■ **Input data**
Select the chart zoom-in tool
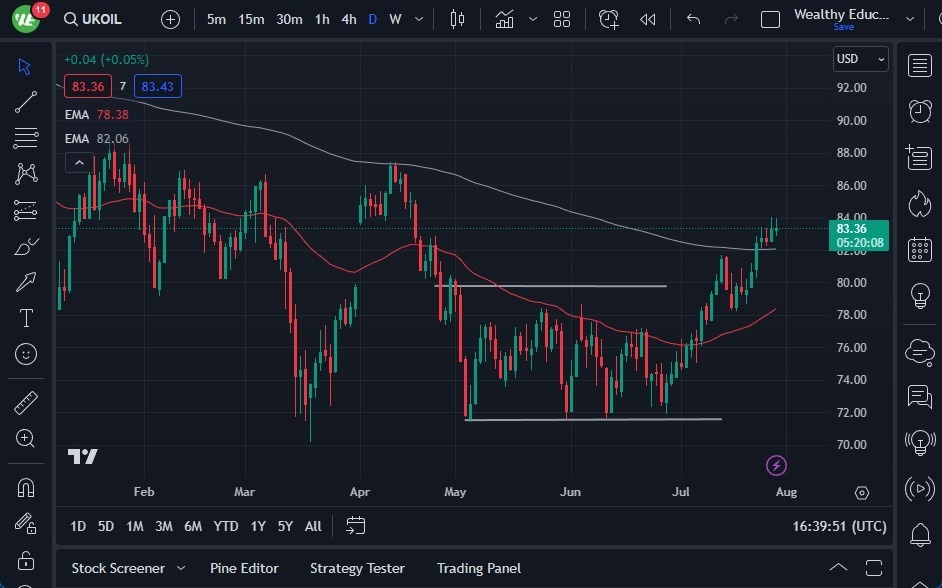 click(x=25, y=438)
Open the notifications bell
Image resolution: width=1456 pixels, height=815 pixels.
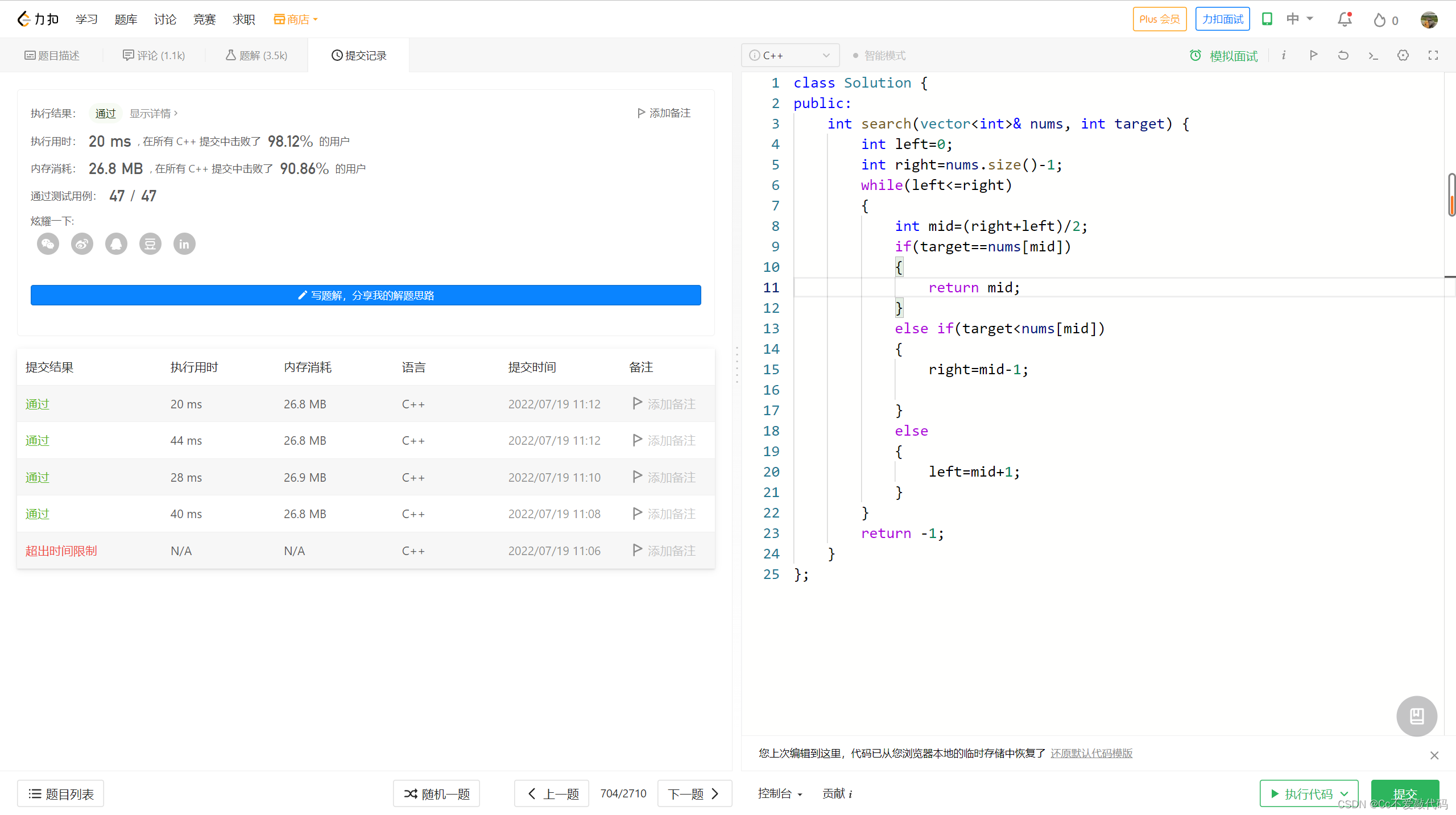coord(1345,20)
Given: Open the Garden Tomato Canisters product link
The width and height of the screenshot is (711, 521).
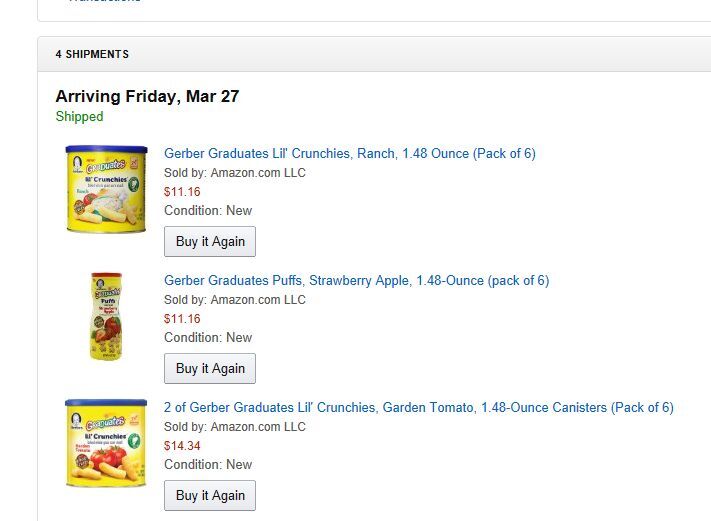Looking at the screenshot, I should [x=418, y=408].
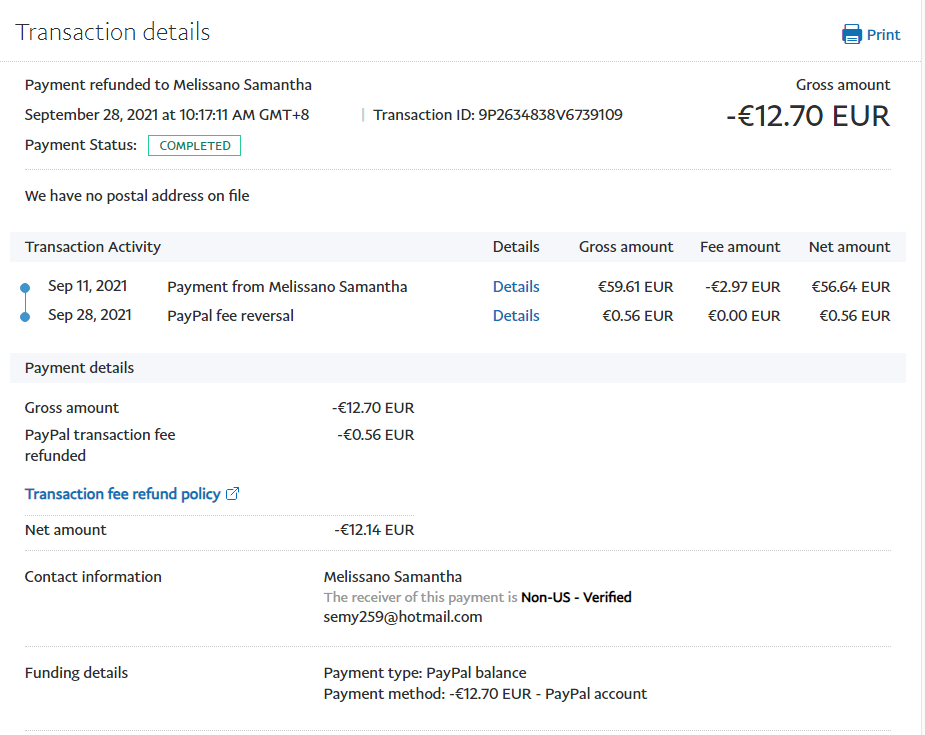Click the email semy259@hotmail.com
The width and height of the screenshot is (925, 735).
click(403, 617)
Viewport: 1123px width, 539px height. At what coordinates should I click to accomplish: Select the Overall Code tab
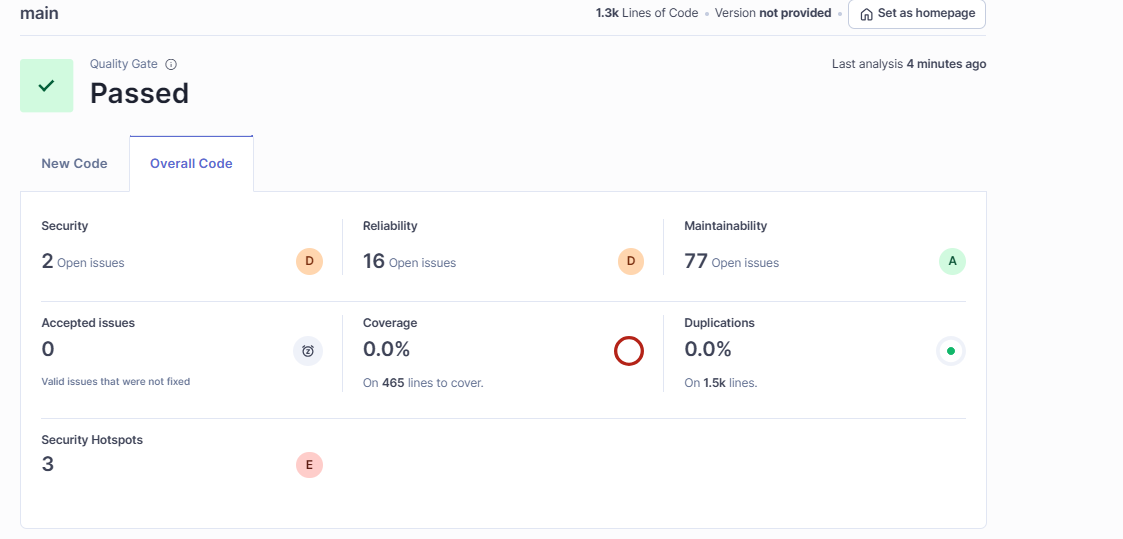[191, 163]
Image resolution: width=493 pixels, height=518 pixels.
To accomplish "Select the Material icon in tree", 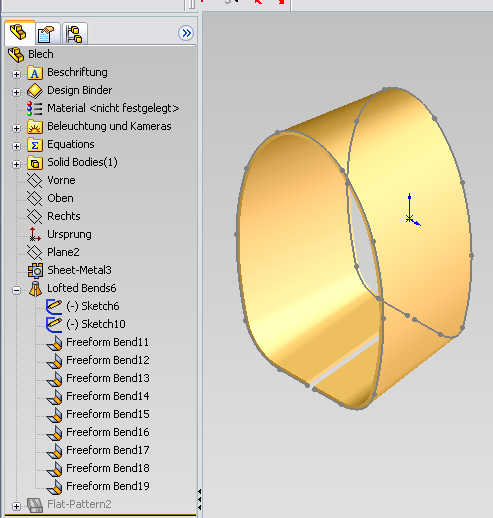I will [35, 108].
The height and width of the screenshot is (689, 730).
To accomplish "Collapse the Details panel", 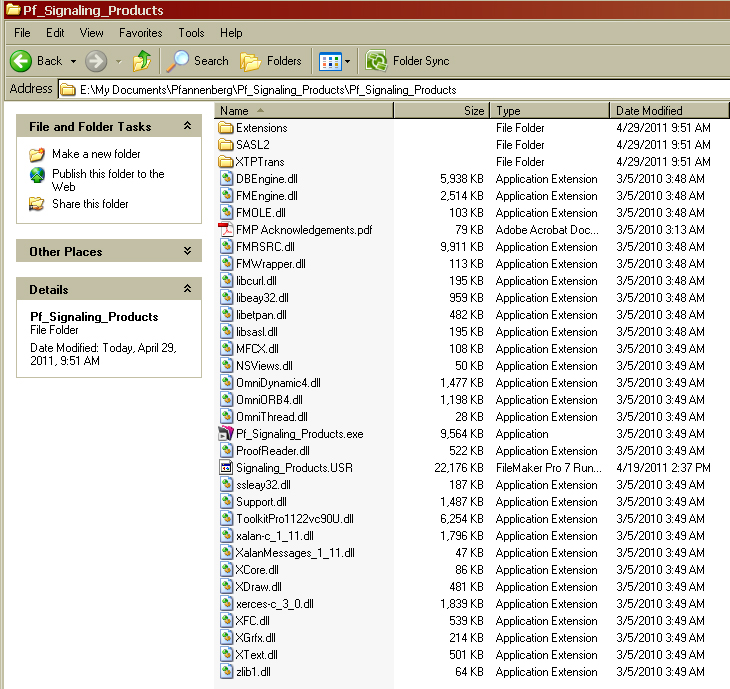I will [x=187, y=289].
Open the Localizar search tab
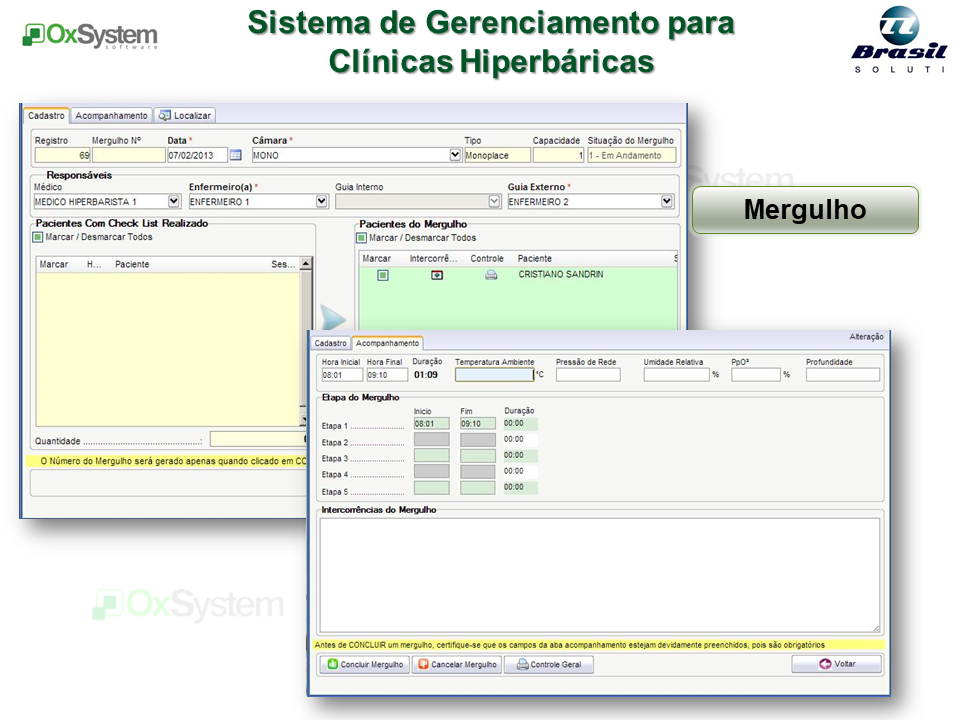Image resolution: width=960 pixels, height=720 pixels. coord(185,115)

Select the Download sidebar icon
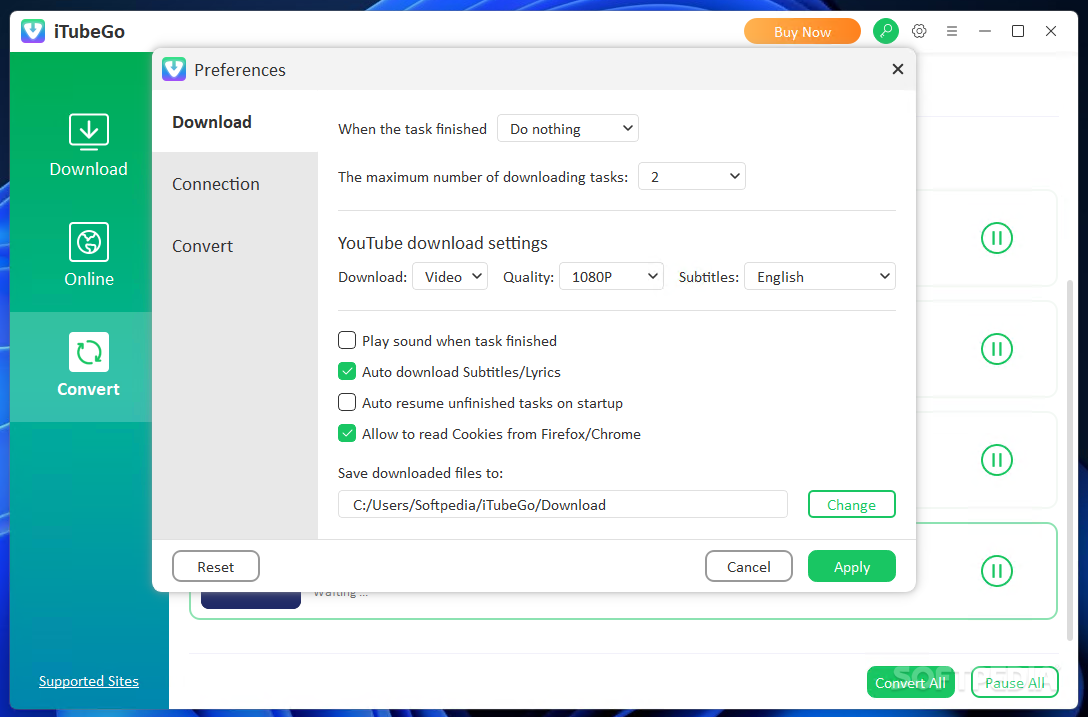pyautogui.click(x=88, y=143)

■ **Your goal**
Reproduce the rows word for word, starting with the line that contains "Open the Localizar search tab" and continuing through the end of the rows. Omit the pictures from your answer.

■ **The result**
Open the Localizar search tab
Image resolution: width=960 pixels, height=720 pixels. coord(185,115)

Select the Download sidebar icon
pyautogui.click(x=88, y=143)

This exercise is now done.